Readit News logoReadit News
PeterStuer · a month ago
I always found hammering attacks to be extremely satisfying, even from a meta-physical pov.

You escape a closed virtual universe by not "breaking out" in the tradidional sense, exploiting some bug in the VM hypervisor's boundary itself, but by directly manipulating the underlying physics of the universe on wich the virtual universe is founded, just by creating a pattern inside the virtual universe itself.

No matter how many virtual digital layers, as long as you can impact the underlying analog substrate this might work.

Makes you dream there could be an equivalent for our own universe?

arduinomancer · a month ago
I tried knocking on my wall 100,000 times and it did indeed cause a disturbance in the neighbouring cell of my apartment

Turns out this whole virtualized house abstraction is a sham

N_Lens · a month ago
Thanks for the sensible chuckle.
queuebert · a month ago
> Makes you dream there could be an equivalent for our own universe?

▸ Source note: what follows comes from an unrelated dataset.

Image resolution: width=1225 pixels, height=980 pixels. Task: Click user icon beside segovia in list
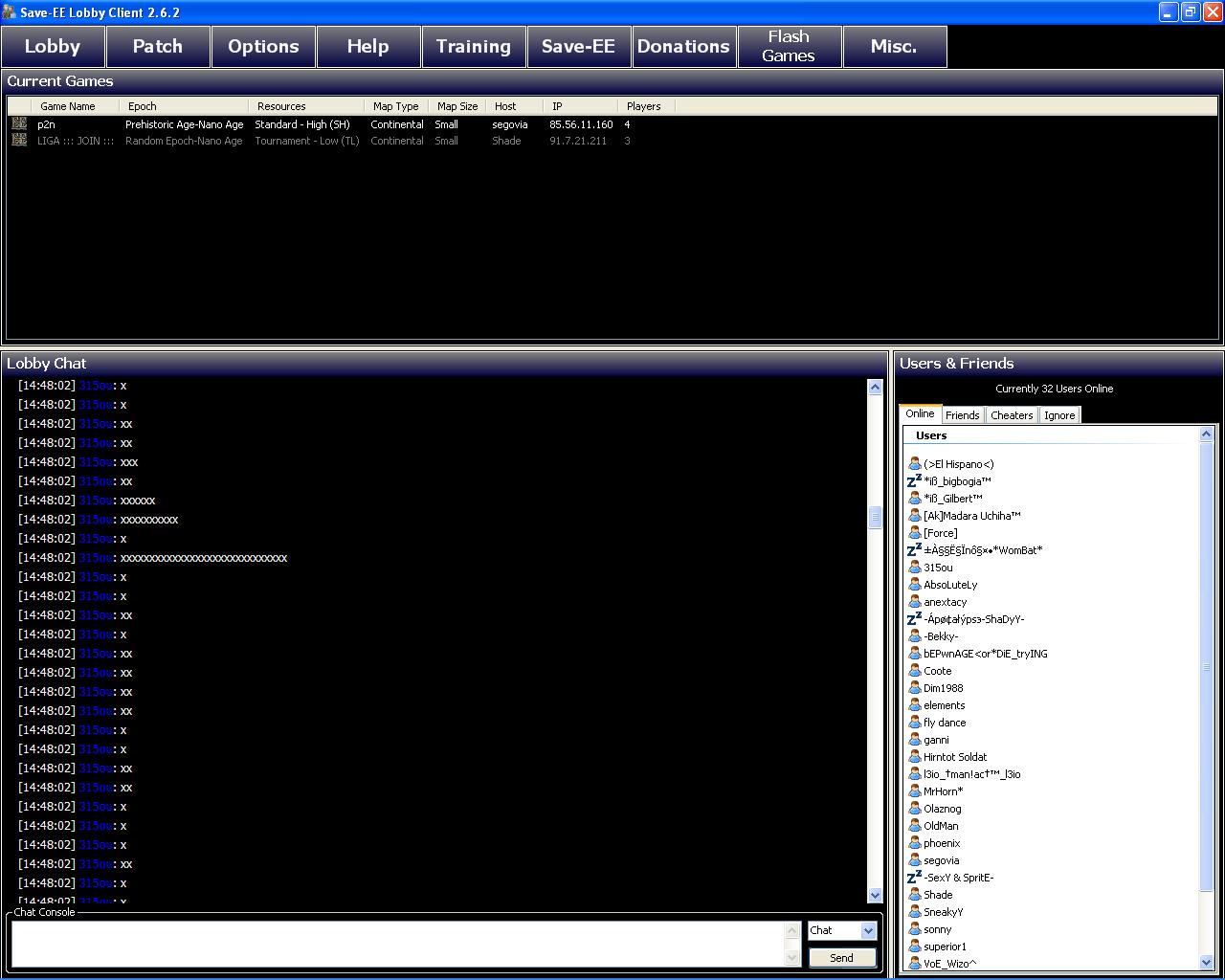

My idea to attack the simulation is psychological: make our own simulation that then makes its own simulation, and so on all the way down. That will sow doubt in the minds of the simulators that they themselves are a simulation and make them sympathetic to our plight.

nemomarx · a month ago
What if the simulators tell you they're also doing this? It could be turtles all the way up perhaps
lukan · a month ago
"I always found hammering attacks to be extremely satisfying"

On a philosophical level I somewhat agree, but on a practical level I am sad as this likely means reduced performance again.

MangoToupe · a month ago
Only for places where you need security. Many types of computation do not need security.
mrkstu · a month ago
I remember as a kid in the 70’s I first heard about most physical things being empty space.

Walking into a wall a few hundred times may have damaged my forehead almost as much as my trust in science…

Deleted Comment

sneak · a month ago
If we are in a simulation, the number of ways that could be the equivalent of SysRq or control-alt-delete are infinite.

We haven’t even tried many of the simple/basic ones like moving objects at 0.9c.

0cf8612b2e1e · a month ago
To ruin a great joke, particle accelerators do get up to 0.9999+ the speed of light.
mistercow · a month ago
> Makes you dream there could be an equivalent for our own universe?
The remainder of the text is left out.